His shimmering train of feathers tipped with eye-shaped spots ranks among the most cited examples of what Darwin called sexual selection. In this singles-bar approach to evolution, flashy plumage and other ornaments arise not because they enhance survival of the fittest but because they favor reproduction of the sexiest.
Basic principles aren’t in doubt for the peacock exemplar. Yet “everybody uses it without knowing much about how it works,” says Roslyn Dakin of Queen’s University in Kingston, Canada.
Watching how peafowl courtship played out in three clusters of free-roaming birds, she found that shimmying a train with especially high numbers of eyespots did not — repeat, did not — seem to improve a male’s chances of dazzling a female into mating.
That disconnect flies in the face of a series of classic experiments on peacock courtship, Dakin and coauthor Robert Montgomerie, also of Queen’s, acknowledge in an upcoming Animal Behaviour. They also report, however, additional work suggesting a new explanation for why peahens sometimes don’t appear to care about eyespot number.
Eyespots seemed a good predictor of a male’s chances of success in past studies of peafowl in England. A female cruising among males routinely picked the one who showed her the most eyespots, says a pioneer of peacock science, Marion Petrie of the University of Newcastle in England. Among her other eyespot studies, snipping 20 feather tips out of males’ trains ruined courtship success. Fastening the eyespots back into the train put the males back in the game.
“I suspect the eyespot measure must be a crude approximation for train elaboration,” Petrie says.
Feathers ruffled in 2008, however, when Japanese researchers studying feral peacocks reported finding no courtship advantage for eyespot number in seven years of data. Such displays may have become “obsolete” as a signal to peahens, the team proposed in Animal Behaviour.
Dakin and Montgomerie have now found similar results in two peafowl populations in Canada and one in the United States. Dakin repeated part of Petrie’s eyespot-snipping experiment. As predicted, males deprived of 20 of their eyespots — leaving fewer than 138 in the displays — managed to mate fewer times overall than fully eyespotted males.
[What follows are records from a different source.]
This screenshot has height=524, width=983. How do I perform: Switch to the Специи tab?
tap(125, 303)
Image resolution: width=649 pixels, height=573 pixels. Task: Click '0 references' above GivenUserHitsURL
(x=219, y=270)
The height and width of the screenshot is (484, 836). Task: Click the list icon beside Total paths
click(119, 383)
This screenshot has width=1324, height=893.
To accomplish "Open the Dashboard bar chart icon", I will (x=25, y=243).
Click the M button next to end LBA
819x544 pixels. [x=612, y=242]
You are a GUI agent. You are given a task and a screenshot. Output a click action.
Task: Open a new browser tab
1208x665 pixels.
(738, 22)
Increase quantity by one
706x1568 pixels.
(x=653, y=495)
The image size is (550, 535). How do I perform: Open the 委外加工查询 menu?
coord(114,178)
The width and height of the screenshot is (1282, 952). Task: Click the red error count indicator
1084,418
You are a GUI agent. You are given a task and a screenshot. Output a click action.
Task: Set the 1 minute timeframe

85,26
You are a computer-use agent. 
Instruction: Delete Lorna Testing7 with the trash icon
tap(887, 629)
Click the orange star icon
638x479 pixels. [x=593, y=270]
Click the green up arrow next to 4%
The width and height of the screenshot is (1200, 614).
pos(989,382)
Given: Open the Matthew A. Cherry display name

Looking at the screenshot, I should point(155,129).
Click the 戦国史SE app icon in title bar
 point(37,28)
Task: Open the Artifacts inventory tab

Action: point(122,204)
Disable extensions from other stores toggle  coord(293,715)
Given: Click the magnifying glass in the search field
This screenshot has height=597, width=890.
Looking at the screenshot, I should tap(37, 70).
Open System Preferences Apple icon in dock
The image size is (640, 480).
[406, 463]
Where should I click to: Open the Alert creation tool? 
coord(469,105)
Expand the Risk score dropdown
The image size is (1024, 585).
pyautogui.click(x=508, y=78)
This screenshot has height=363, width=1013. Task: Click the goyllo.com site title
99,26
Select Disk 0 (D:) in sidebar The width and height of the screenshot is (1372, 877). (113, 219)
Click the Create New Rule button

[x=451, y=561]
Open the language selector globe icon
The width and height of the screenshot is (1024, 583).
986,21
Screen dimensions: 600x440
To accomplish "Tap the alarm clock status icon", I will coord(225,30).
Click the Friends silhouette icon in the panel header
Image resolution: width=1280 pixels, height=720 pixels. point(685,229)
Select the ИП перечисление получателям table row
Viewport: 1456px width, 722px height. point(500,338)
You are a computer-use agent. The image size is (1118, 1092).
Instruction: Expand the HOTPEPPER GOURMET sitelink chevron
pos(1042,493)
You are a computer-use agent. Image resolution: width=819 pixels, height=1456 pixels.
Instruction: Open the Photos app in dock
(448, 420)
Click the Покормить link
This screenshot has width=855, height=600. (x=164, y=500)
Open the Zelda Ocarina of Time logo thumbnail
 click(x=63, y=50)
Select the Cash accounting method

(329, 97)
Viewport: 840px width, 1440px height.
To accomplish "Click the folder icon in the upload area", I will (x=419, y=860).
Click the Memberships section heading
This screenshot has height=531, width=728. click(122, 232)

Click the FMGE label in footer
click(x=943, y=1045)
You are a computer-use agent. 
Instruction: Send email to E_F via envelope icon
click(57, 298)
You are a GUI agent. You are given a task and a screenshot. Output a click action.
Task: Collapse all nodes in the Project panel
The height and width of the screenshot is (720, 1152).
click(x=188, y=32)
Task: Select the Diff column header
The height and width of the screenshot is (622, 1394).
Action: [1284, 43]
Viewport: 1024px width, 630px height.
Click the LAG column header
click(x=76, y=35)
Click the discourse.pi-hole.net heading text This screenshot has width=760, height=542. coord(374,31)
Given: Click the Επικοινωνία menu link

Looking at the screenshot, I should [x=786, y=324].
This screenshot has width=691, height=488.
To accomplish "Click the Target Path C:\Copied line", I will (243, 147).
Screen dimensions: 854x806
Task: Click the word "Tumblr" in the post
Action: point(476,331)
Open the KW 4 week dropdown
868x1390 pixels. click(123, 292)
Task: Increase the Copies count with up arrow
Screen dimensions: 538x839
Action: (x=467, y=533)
When Dakin and Montgomerie pooled their eyespot data with other published reports, eyespot effects didn’t show up among the top 75 percent most successful maters of 102 peacocks. Yet the most eyespot-challenged birds, flashing numbers only in the 120s and 130s, rarely had any mating success at all. “It certainly looks like a threshold,” Dakin says, although she doesn’t have data on whether individual peahens have a response threshold.
The threshold idea certainly makes sense at first glance, says Adeline Loyau, a peacock researcher at the CNRS research station in Moulis, France. The struggle to understand the long-familiar peacock, she adds, “suggests that we are still far from unraveling the mechanisms of mate choice.”